-- WORK TO BE COMPLETED --
Everything from the line containing "Я согласен(на) на" through the end of the data below should be copied exactly, with no other lines.

-- PROVIDED RECORDS --
※
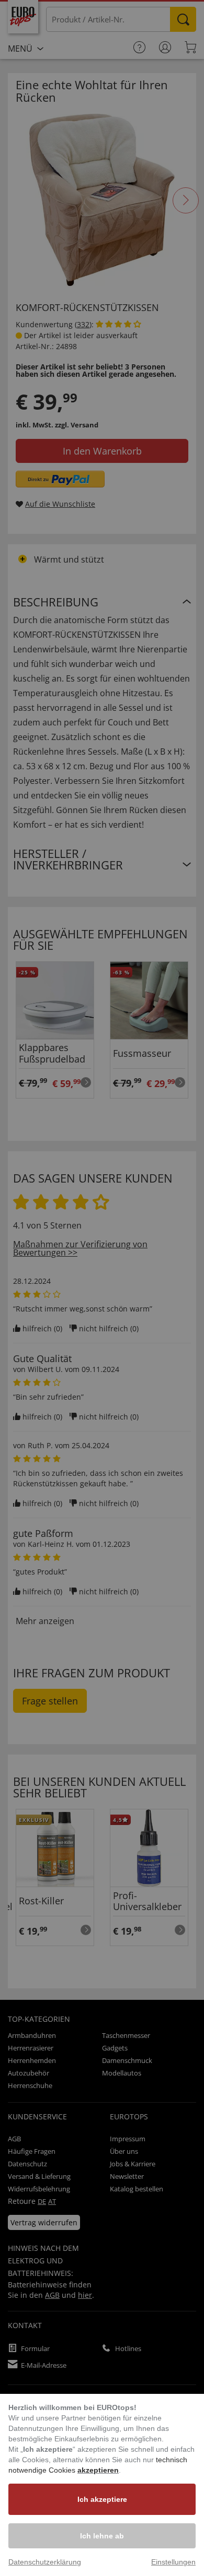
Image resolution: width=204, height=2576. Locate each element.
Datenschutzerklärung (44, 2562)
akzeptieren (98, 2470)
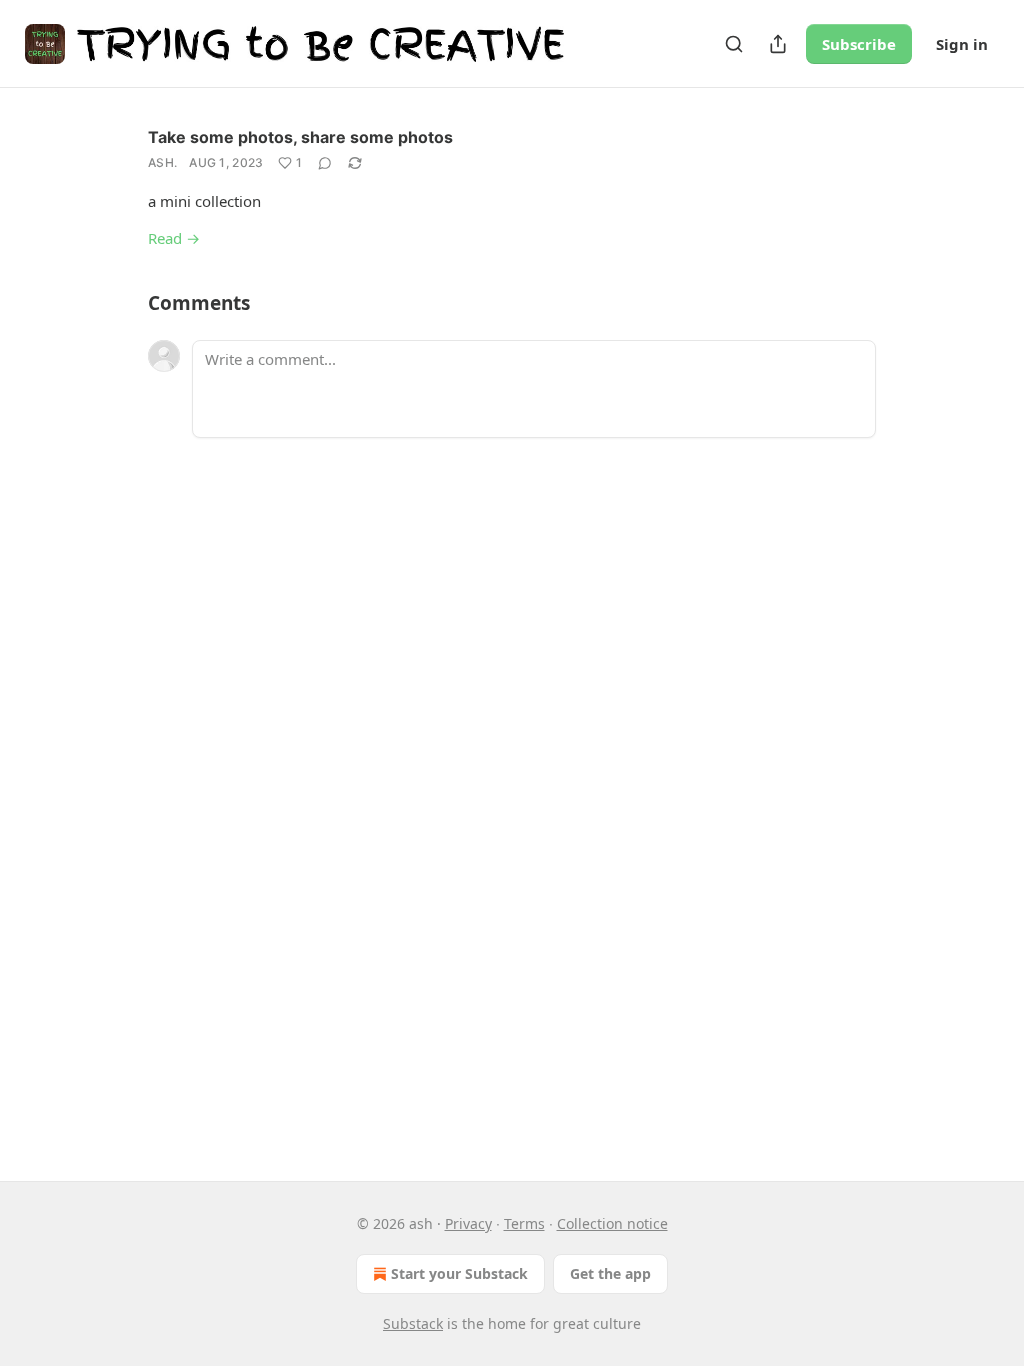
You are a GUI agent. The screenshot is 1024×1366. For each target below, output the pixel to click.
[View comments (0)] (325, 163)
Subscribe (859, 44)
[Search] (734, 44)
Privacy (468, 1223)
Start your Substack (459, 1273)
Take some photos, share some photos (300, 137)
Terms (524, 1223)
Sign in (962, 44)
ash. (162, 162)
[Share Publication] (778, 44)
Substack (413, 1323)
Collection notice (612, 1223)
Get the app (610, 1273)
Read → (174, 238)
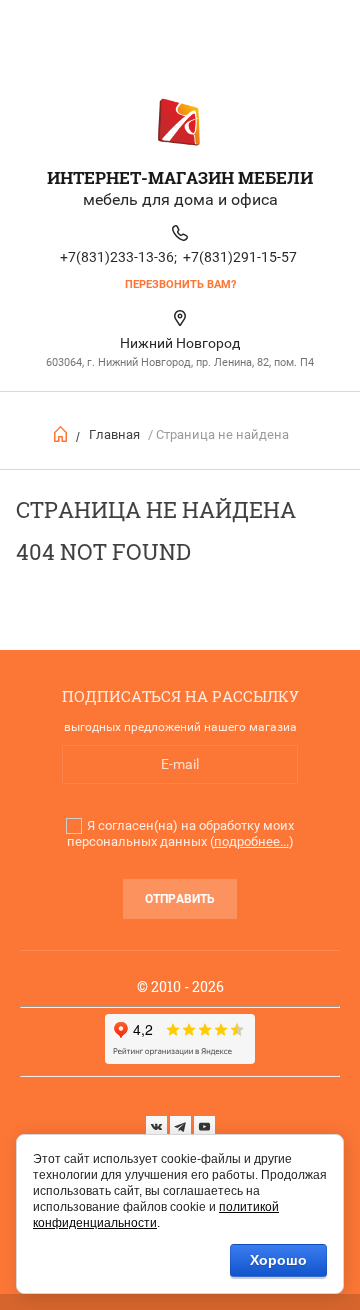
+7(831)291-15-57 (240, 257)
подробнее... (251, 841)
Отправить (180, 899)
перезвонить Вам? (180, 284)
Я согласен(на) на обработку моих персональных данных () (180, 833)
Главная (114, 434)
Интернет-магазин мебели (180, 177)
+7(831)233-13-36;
※
-- ANSWER SECTION --
Я согласен(на) на обработку моих персональных данных () (180, 833)
Главная (114, 434)
Интернет-магазин мебели (180, 177)
+7(831)233-13-36;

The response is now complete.